QUIET
Friends Meetings Against Anxiety
Friends Meetings Against Anxiety
Yesterday we went to our weekly circle, where quiet as Quakers we sit, waiting for the Light, as is true to their tradition. Women outnumber men 3 to 1, mismatched shades of green against beards; talismans of keys and mini-flashlights cradled between the broad breasts are matched in equal number by waist-length beards. We are like Annie Dillard here seeking solace, we are like John Updike trying to participate in a tradition in a place where it doesn’t seem too strange, even Soren Kierkegaard tried this. Giving the mundane it’s beautiful due, we sit here thinking, letting the heaviness seep down in our bodies while our brains float higher in their fluid. Outside the Quaker meeting-house, a light-filled smoke lodge, a peace park flutters little flags for bikers, electric buses, and travelers. The boats on Lake Union filtered through the trees blow their horns, which are not rams' horns, and the weather seems perfect. On the veranda wall, next to the rack of newsletters called Gleamings, is a quote from Ralph Waldo Emerson: "Let us be silent, that we may hear the whispers of the gods."
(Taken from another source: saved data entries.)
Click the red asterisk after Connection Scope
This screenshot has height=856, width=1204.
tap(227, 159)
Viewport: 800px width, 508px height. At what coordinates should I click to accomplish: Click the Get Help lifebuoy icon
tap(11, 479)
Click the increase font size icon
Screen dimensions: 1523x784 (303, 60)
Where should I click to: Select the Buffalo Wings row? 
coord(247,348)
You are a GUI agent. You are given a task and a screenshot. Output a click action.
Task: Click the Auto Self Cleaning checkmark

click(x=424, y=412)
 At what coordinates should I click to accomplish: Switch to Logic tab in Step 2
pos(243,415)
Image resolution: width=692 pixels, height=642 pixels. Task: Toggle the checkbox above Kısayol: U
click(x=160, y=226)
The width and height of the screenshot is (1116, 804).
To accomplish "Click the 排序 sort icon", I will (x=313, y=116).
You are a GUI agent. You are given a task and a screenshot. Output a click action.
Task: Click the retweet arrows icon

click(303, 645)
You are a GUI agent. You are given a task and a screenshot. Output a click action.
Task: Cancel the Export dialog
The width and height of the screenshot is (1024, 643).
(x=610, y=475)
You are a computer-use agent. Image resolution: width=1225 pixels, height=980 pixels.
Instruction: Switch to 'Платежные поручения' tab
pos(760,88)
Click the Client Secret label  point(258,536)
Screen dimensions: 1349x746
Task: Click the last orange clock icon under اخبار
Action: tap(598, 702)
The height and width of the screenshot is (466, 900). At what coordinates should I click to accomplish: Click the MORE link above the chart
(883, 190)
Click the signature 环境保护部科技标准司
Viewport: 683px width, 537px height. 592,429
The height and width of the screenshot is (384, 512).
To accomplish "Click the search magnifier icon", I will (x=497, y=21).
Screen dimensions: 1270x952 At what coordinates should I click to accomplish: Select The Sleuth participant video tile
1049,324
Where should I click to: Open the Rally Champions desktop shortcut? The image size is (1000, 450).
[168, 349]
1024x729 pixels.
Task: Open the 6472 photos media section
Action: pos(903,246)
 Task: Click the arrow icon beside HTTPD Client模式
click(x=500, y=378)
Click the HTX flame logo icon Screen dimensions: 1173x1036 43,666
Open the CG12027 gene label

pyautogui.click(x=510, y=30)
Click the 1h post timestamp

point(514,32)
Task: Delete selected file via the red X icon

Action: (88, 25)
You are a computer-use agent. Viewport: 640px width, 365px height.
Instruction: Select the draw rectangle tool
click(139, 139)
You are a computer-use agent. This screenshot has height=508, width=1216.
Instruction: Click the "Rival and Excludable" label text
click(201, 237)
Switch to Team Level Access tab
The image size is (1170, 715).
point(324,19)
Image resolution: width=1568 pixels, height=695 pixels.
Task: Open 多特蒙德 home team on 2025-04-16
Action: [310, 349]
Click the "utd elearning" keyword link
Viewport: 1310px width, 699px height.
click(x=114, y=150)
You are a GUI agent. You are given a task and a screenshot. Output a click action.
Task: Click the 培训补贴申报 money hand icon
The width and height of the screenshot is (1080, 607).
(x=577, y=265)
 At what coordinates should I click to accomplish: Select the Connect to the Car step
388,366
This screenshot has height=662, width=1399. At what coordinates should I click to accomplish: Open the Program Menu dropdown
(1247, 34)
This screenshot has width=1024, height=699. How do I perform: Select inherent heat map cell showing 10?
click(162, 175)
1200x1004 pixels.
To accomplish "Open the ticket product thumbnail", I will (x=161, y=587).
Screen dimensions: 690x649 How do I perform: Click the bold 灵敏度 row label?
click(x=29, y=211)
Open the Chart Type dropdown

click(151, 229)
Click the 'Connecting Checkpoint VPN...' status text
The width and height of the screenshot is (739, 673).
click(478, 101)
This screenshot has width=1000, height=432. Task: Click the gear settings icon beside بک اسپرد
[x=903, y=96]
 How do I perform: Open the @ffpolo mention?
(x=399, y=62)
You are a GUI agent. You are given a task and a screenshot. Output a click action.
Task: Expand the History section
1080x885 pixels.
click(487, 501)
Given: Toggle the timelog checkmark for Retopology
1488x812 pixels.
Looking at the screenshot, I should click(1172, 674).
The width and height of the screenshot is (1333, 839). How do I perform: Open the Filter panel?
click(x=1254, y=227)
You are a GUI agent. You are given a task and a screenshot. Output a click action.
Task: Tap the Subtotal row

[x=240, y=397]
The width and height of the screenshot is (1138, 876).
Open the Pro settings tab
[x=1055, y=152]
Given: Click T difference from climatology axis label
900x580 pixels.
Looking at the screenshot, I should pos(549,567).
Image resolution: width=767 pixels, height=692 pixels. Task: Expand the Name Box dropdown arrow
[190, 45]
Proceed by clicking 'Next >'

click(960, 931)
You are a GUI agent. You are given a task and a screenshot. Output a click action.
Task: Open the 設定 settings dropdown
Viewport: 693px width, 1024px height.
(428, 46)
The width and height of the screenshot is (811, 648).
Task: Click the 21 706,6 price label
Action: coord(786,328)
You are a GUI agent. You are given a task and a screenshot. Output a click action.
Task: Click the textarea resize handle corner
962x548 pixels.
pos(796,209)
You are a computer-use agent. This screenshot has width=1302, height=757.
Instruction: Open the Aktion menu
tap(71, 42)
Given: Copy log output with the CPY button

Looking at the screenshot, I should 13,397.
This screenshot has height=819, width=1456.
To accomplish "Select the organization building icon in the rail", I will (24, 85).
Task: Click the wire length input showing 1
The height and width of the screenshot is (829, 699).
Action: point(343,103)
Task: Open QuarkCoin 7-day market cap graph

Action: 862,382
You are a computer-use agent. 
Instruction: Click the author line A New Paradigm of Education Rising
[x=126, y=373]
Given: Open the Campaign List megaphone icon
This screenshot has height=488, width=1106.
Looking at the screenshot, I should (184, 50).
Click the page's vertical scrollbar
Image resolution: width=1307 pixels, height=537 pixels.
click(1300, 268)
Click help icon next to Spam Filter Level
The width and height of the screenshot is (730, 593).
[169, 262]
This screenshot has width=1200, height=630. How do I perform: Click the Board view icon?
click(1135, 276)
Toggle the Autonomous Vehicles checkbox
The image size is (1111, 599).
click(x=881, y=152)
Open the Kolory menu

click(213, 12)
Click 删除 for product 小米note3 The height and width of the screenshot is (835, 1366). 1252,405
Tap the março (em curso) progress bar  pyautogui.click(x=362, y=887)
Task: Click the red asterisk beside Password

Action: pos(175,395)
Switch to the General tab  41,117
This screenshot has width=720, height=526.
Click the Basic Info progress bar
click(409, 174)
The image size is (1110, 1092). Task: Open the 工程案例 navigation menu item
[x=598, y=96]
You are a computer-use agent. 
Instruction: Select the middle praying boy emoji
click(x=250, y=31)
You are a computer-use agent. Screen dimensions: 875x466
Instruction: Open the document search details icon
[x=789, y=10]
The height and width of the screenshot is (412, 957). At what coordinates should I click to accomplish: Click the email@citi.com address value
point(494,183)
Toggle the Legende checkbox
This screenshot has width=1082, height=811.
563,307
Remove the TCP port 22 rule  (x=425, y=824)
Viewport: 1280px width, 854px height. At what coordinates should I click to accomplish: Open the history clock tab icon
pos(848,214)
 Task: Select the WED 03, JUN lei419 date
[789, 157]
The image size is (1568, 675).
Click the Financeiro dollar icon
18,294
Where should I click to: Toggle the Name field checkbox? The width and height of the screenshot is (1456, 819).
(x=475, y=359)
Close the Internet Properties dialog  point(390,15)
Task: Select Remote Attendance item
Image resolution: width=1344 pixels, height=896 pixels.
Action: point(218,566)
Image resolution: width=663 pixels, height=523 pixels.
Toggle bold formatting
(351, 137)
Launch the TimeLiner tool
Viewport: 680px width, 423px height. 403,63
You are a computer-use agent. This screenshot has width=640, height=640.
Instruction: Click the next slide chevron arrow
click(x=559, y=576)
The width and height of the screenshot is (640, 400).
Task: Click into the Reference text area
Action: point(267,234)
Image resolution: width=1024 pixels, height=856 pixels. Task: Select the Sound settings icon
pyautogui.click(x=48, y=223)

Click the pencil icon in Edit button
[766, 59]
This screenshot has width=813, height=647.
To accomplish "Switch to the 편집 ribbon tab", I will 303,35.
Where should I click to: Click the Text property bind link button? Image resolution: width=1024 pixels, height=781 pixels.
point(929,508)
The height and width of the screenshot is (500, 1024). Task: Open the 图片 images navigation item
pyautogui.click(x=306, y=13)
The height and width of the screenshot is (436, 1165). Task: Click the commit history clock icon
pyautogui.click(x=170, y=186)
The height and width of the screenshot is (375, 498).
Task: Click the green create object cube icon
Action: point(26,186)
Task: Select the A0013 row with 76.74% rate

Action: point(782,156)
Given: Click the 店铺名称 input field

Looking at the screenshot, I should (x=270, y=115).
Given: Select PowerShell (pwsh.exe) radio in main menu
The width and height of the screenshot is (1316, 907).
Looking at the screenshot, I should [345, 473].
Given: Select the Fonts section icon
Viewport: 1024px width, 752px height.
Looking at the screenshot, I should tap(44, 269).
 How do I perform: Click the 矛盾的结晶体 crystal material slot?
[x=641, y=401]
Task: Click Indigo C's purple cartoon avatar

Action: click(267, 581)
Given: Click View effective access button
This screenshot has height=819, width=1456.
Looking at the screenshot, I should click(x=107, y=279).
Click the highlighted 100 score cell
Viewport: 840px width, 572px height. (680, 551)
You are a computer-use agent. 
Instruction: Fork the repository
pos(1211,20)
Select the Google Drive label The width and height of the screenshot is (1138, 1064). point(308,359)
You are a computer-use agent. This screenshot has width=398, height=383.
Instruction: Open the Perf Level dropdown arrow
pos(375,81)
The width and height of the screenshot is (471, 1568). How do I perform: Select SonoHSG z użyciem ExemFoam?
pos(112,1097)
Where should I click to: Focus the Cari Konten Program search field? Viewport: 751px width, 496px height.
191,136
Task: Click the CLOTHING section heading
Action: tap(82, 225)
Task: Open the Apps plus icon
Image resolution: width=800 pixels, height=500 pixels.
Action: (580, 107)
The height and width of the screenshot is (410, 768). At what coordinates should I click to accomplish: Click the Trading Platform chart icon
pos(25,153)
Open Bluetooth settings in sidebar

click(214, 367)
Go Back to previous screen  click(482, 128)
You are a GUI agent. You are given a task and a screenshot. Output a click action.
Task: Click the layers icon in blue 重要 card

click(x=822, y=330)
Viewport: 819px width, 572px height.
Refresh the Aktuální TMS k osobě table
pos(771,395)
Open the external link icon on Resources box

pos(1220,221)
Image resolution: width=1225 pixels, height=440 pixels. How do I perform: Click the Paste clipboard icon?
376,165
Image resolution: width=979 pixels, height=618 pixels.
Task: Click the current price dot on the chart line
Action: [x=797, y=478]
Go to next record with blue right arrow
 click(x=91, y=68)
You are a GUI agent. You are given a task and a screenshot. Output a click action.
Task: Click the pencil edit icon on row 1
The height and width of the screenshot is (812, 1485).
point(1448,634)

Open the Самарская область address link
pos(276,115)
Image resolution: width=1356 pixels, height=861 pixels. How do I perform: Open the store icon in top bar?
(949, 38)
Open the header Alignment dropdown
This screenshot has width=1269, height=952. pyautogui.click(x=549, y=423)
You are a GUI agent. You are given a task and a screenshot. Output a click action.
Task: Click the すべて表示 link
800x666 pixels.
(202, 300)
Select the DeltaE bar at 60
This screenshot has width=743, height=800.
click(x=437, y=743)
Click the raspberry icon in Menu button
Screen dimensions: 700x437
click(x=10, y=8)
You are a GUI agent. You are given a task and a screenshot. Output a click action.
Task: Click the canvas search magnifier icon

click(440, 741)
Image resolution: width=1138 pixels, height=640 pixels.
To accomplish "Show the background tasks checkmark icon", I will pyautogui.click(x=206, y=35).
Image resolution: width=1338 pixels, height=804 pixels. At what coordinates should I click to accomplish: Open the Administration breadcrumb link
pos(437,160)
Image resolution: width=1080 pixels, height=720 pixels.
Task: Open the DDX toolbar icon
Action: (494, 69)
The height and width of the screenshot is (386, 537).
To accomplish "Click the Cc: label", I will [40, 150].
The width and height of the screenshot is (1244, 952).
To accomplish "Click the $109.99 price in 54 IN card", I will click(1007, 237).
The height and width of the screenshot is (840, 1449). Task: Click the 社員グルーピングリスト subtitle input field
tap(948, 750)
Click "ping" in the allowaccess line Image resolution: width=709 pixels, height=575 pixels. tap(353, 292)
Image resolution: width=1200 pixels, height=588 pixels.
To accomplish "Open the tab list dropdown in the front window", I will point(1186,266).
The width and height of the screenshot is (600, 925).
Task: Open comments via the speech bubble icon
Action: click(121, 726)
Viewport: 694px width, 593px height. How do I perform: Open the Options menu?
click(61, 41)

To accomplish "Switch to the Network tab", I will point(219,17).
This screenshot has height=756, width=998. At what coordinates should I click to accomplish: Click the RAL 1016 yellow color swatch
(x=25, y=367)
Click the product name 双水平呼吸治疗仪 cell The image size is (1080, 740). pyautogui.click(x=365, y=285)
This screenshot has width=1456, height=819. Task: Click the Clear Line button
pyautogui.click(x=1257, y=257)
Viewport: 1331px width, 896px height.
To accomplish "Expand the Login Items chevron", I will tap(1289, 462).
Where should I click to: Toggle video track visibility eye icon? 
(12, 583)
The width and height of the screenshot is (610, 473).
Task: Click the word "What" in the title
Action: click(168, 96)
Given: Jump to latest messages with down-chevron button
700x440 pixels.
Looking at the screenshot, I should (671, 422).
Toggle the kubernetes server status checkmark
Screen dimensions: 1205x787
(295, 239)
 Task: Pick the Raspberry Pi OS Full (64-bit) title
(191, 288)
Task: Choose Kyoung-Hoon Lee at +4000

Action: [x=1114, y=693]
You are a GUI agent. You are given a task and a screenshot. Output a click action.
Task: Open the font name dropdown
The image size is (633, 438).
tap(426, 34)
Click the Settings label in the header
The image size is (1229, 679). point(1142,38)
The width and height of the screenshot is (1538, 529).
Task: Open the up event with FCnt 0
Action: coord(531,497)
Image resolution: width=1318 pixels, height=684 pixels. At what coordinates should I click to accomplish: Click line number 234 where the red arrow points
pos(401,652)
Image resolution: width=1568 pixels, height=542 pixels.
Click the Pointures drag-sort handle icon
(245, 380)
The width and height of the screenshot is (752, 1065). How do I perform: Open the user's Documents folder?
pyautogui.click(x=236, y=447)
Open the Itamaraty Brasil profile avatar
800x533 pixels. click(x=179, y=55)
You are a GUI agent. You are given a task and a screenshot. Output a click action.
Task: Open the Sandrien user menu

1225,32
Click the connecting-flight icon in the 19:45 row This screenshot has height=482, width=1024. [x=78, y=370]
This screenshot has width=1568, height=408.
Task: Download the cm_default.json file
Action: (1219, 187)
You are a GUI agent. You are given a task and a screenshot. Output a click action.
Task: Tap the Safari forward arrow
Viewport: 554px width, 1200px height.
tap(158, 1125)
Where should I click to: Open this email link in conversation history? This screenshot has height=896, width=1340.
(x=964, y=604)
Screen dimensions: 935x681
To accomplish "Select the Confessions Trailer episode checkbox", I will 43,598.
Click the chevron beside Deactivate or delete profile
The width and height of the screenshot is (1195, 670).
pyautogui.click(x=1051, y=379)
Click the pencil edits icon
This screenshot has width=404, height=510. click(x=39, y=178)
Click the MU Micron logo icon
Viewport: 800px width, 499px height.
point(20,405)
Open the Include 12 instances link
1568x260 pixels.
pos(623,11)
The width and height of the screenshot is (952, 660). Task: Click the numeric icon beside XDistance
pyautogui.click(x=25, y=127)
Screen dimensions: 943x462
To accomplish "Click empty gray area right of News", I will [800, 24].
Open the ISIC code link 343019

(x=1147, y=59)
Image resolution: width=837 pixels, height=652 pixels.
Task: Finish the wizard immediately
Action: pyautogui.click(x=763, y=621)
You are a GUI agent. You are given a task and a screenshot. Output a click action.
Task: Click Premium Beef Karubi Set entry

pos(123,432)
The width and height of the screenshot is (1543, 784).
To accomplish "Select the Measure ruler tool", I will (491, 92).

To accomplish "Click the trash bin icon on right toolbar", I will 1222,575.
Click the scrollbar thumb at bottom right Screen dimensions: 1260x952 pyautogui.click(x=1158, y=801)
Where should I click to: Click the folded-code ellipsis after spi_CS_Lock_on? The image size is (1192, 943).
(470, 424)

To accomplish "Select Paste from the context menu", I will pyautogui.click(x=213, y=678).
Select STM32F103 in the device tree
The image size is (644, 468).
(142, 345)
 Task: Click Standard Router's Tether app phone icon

This is the third time I’ve seen an Emerson quote in the past three weeks, the first in my mom’s living room above a flowery tea pot and stacks of the New Republic (I forget what it said), and the other at last week’s art musuem: “Adopt the pace of nature: her secret is patience." These thoughts make me want to forgive Emerson (but not Ben Franklin), a little, his invention of the American religion of self-reliance. Perhaps his intent was less Darwinian and more meditative, more engaged and less self-interested, than I previously gave him credit. Perhaps like Nikos Kazantzakis his interest was a "process theology:" the metaphysics made out of what people value, collect, and create through deep attention. Which brings me to Simone Weil’s most often clichéd remark: “absolutely unmixed attention is prayer.”
We went to Discovery Park last night traveling myriad trails and saw three raccoons. Down on the rocks of the North Beach, Jen summoned all her powers against pleasure boats and for Orcas. We sat for hours doing nothing but inhaling our breath and staring with absolutely unmixed attention at the Sound. And still no whales. We made new myths intricately weaving our actions into their potential ones. Still nothing. Jennifer blamed me for lack of faith since Weilian prayer presupposes faith and love. I told her, the new myths were not sound, they did not sound true. At last two seals appeared as a reward for patience. As we left, the sun misshapen by the opaque Olympics, Jen whispered in the enchanting forest, “I’m glad we didn’t see them, because they seem more mysterious that way.” And we went home and listened to Blitzen Trapper (who we saw on Friday down by the Orca mural) sing about how to be wild and sure.